>>

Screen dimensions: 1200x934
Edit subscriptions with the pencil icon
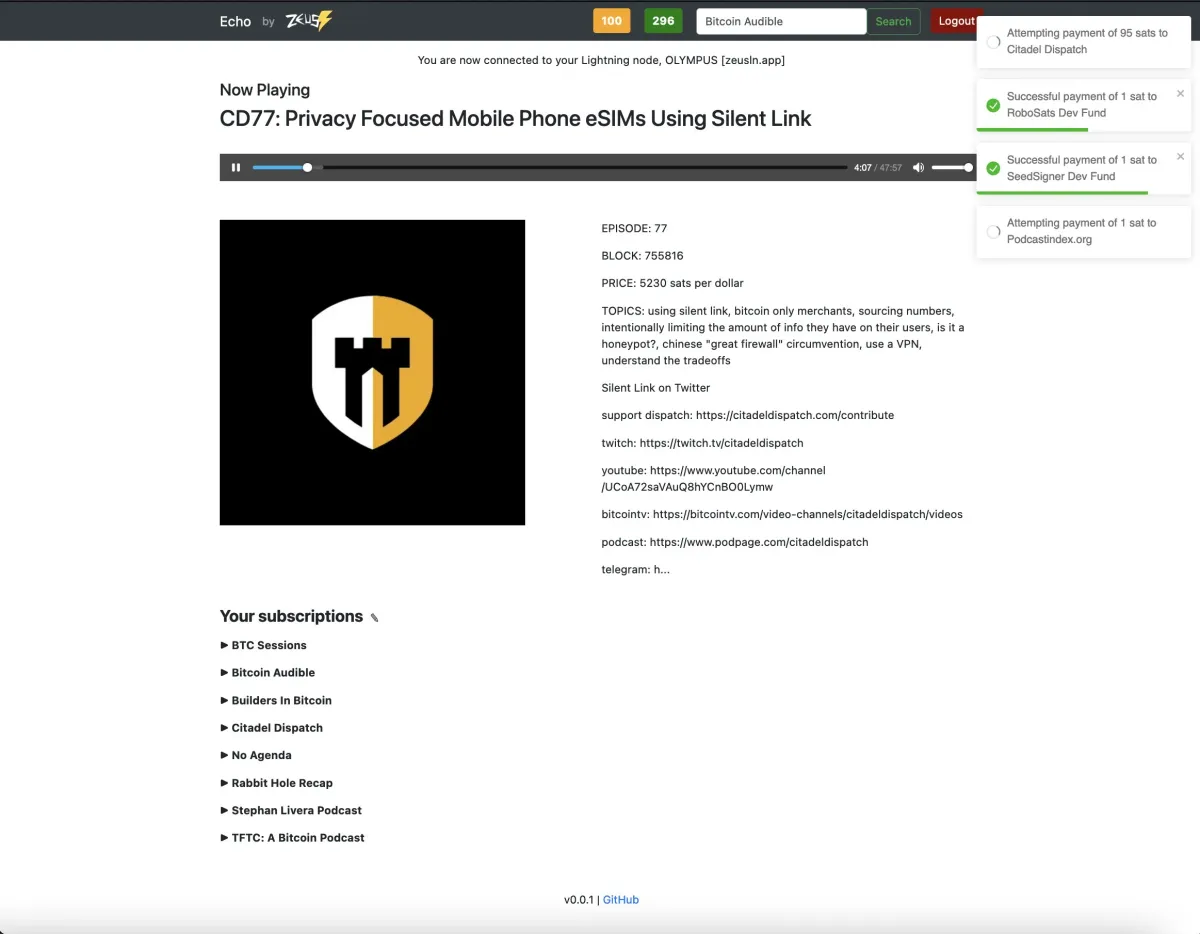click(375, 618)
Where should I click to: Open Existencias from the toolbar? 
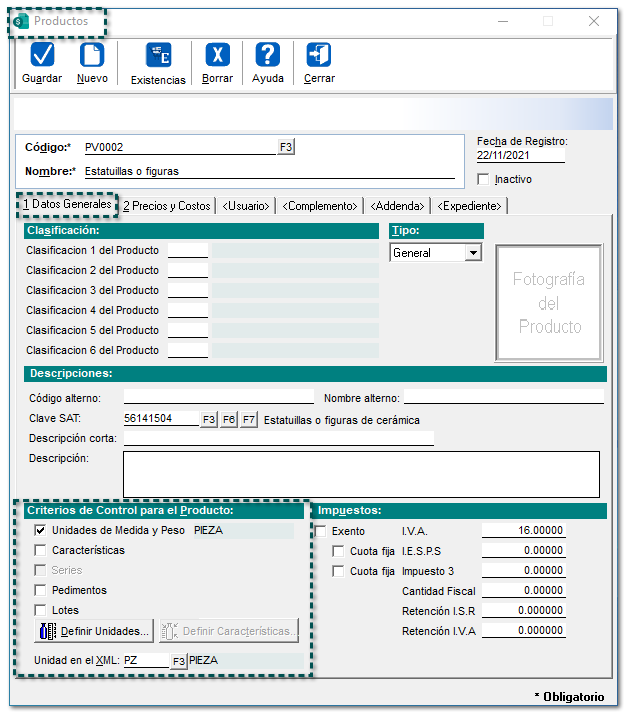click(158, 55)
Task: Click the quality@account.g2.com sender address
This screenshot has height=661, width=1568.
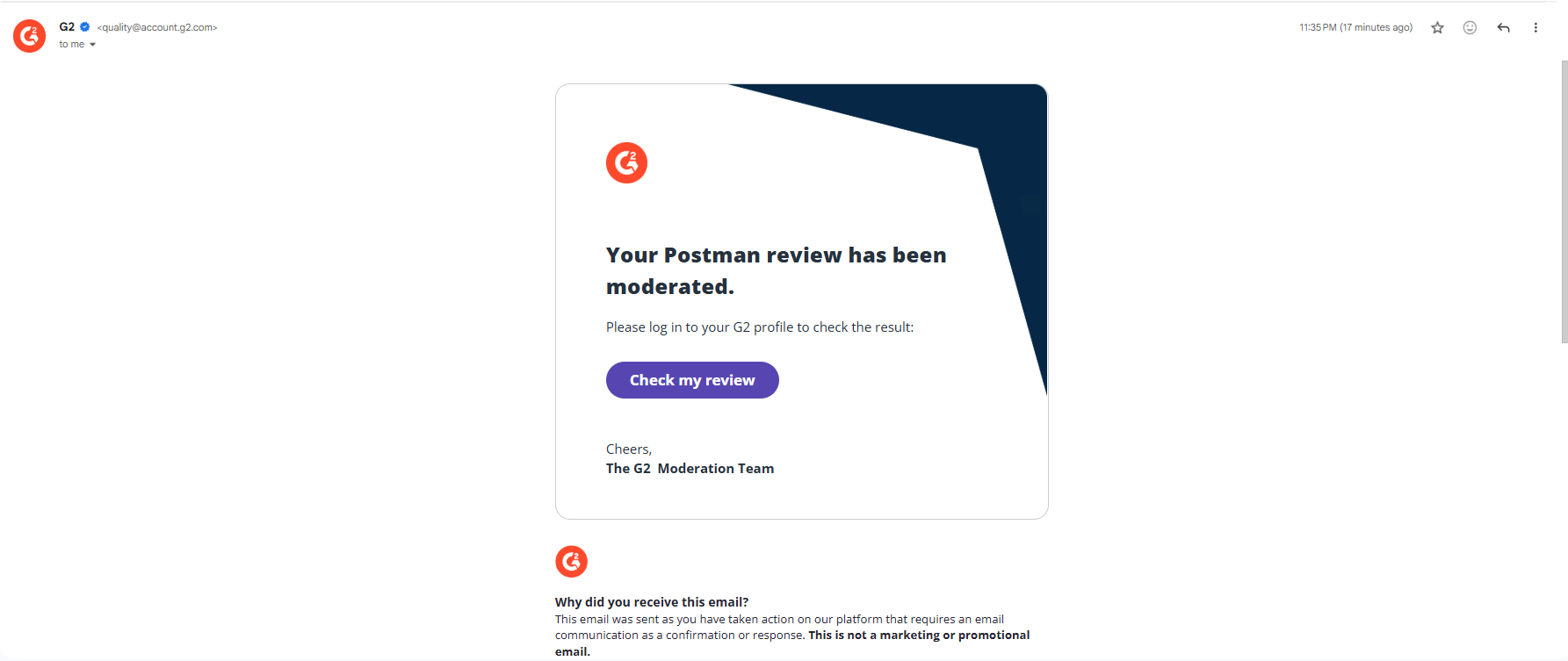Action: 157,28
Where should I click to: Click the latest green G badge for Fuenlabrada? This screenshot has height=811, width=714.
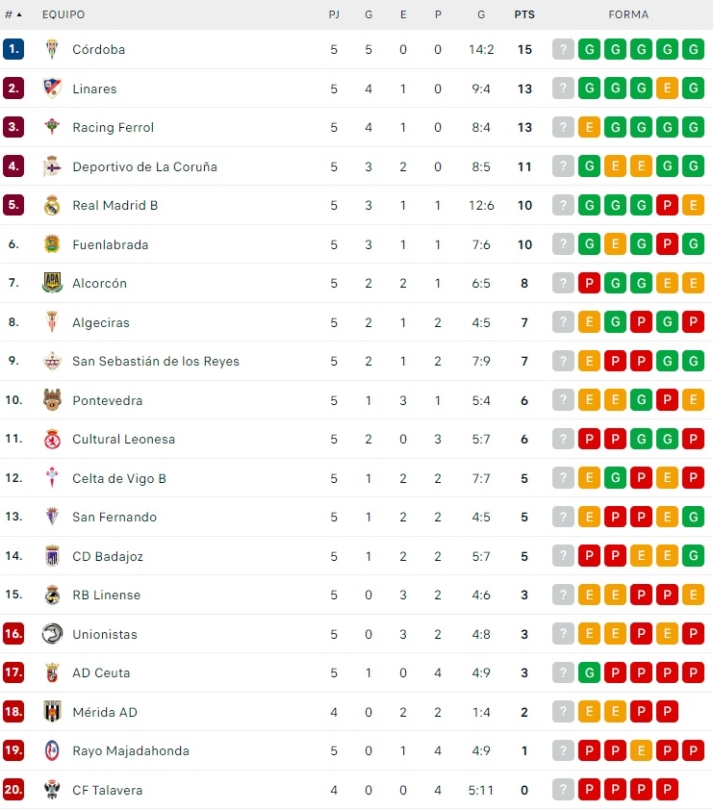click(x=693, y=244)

<<
>>

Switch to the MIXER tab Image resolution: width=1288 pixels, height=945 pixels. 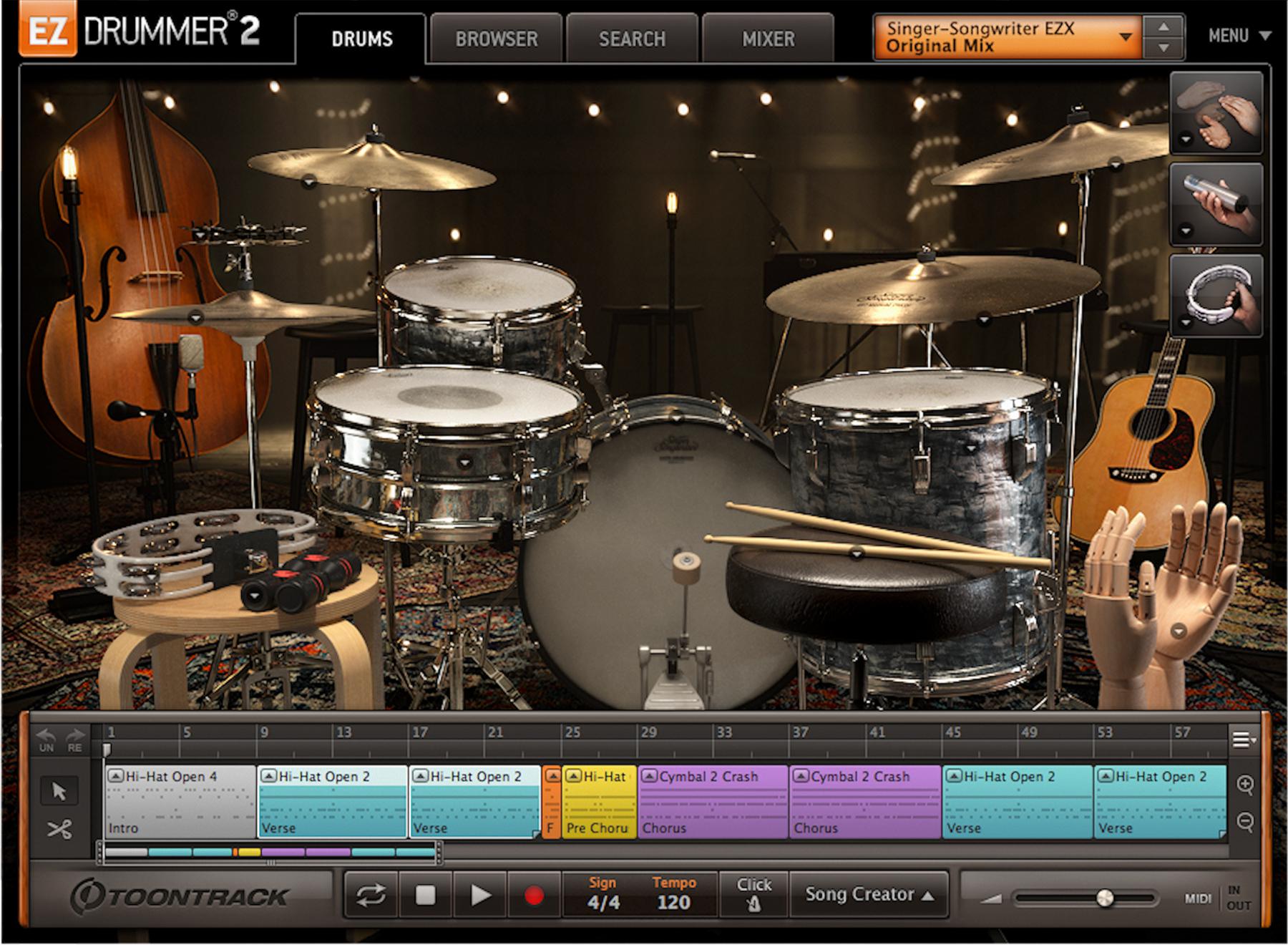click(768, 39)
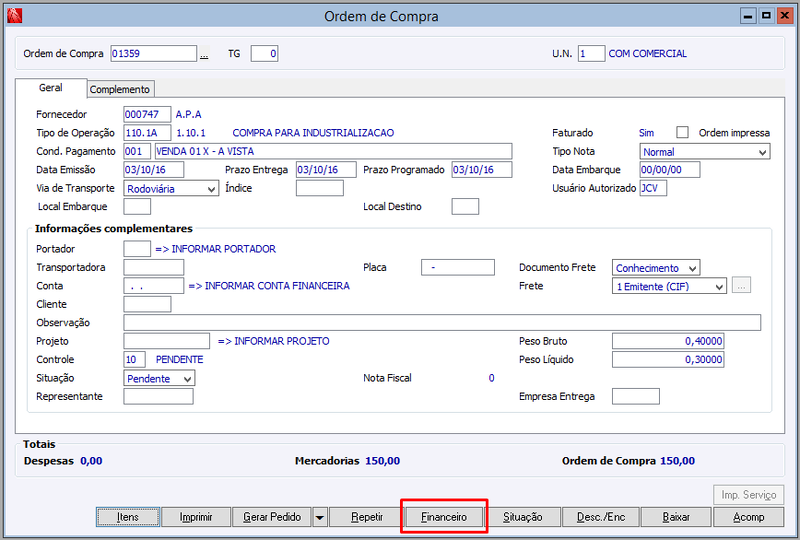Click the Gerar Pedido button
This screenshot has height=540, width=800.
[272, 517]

<<

* _ACTIVITY_: Copy only this from above: the line containing "Screen dimensions: 1200x934", the line containing "Task: Click the", and all lines between, printed exactly. Leave out the pictures.

* _TASK OUTPUT_:
Screen dimensions: 1200x934
Edit subscriptions with the pencil icon
click(375, 618)
Where should I click to: Open Existencias from the toolbar? 
click(158, 55)
Task: Click the quality@account.g2.com sender address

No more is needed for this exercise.